Nunca gostei muito de pintar, mas nas raras vezes que pensei sobre o assunto – sempre quando era criança – imaginava que aquarela daria um resultado melhor. Porque era aquela mistura, aquela junção única dançando sobre a tela. Aquarela porque tinta não possuía a sua transparência, e água não possuía as suas cores. Alguém deveria misturá-las, e então, haveria você.
Você e os seus olhos verdes que eram mais claros do que tinta. Você e o seu cabelo vermelho que era mais forte que a água. Você, você, você e a sua aquarela de cores, a sua pintura que eu sempre considerei mais bela.
Mas aquarela era tão difícil de pintar, Lily.
Você conversava comigo, e você sorria. Ouvia histórias sobre o mundo dos bruxos, o nosso mundo; histórias que, quando eu lhe contava, pareciam bem mais belas do que quando via acontecerem. Você escutava cada palavra minha atentamente e, depois de um tempo, deitava-se ao meu lado e fechava os olhos, sorrindo. Em seu sono tranqüilo, você esperava que eu adormecesse também, mas isso nunca aconteceu.
Eu largava meu livro sobre os joelhos, sem me mover, observando-a. Você não tinha o rosto perfeito, nunca tivera, mas eu gostava de tentar decorá-lo. Jamais consegui; as suas sardas eram pequenas e poucas e sempre pareciam aparecer em cada observação minha. A boca movia-se constantemente, ás vezes umedecia-a com a língua, deixando os lábios ainda mais vermelhos. Os cabelos caíam sobre a face, escondendo algumas sardas, despenteados, mas sem nunca tapar o sorriso.
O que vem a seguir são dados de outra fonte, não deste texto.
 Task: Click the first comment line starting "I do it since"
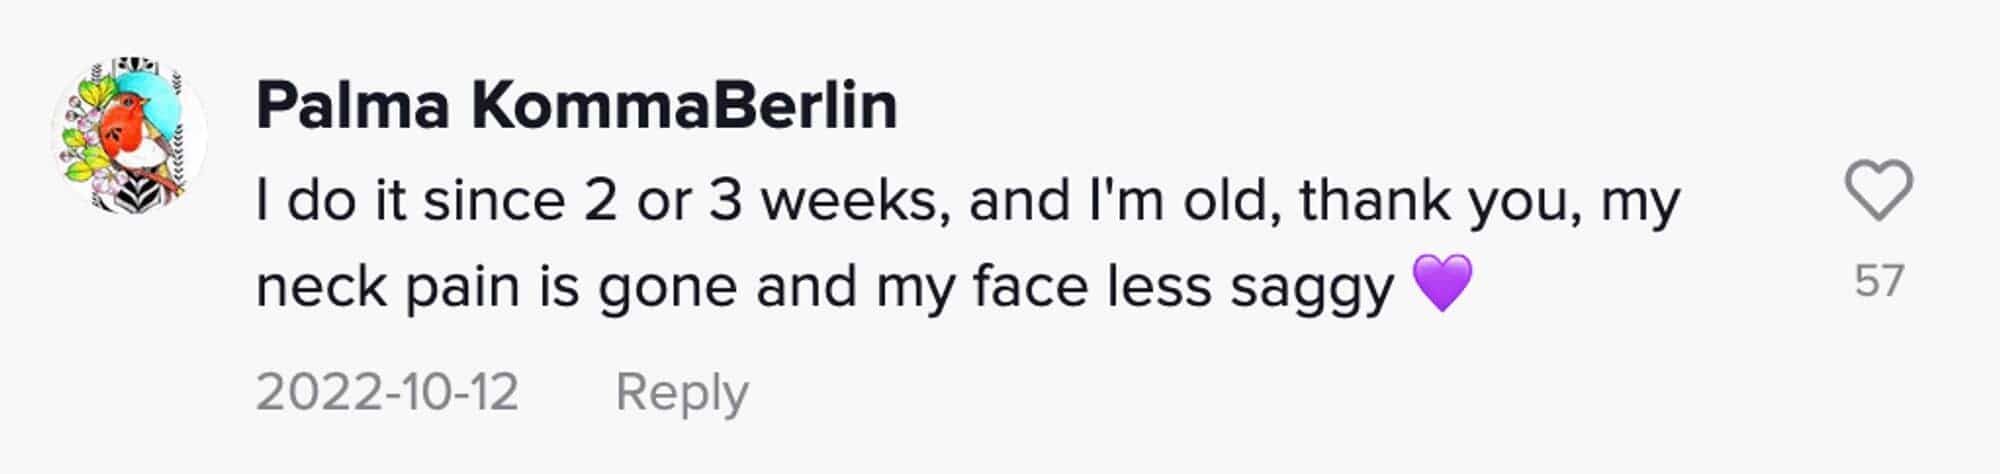tap(967, 201)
Às vezes, somente às vezes, eu sentia vontade de tirá-los dali. Estendia a mão, incerto, com a consciência desagradável de que havia corado. Mas, logo que me aproximava da face, recuava.
Temia que, naquele pequeno toque, a sua pintura se deteriorasse. Que você se tornasse comum sob os meus dedos, a aquarela manchando-se em seu rosto. Eu olhava e afastava-me. Meus dedos tremiam. Meus dedos de pontas sujas e sem tinta.
Eu tinha medo, Lily. Era a sua pele ali, perto dos meus dedos, tão perto, tão ao alcance. Tão simples. Mover-me alguns centímetros e sentir sua textura. Fácil. Os seus olhos verdes fechados e as pálpebras me observando. O sorriso de todas as cores no rosto. E eu tinha medo, Lily.
Eu nunca consegui tocá-la.
Imaginava que meus dedos trêmulos e pálidos não saberiam misturar corretamente a aquarela de sua face. Temia que, no contato com a minha pele, você se tornasse semelhante a mim. Tinha aquela sensação, sempre assustadora, que, no momento em que eu a tocasse, as suas cores dariam lugar a uma tela em branco. Não queria acrescentar o negro àquela mistura, não o meu negro.
Porque, na sua mistura de cores, também havia preto. Tinta preta que dava suas pinceladas, na maioria das vezes quando você estava irritada. Você se irritava e as suas bochechas se avermelhavam e eu podia ver o pincel molhado em tinta negra, passeando pelo seu rosto, dando-lhe uma escuridão que normalmente não possuía. Suas pupilas pareciam destacar-se entre o verde das íris, misturando as cores.
Sempre tive medo de estragar aquela mistura tão singular, recuando depressa e limitando-me a observar. Os seus olhos eram o único lugar onde o preto brilhava.
Em Hogwarts, eu soube que tudo havia mudado.
Você falava comigo, ainda, chamava-me pelos corredores e, muitas vezes, era ignorada. Eu era bom naquilo, em fingir que realmente não a via e lhe enganei com isso, milhares de vezes. Mas quando você não me olhava era que meus olhos buscavam-na. E eu tentava desviar o olhar, tentava, tentava, só tentava.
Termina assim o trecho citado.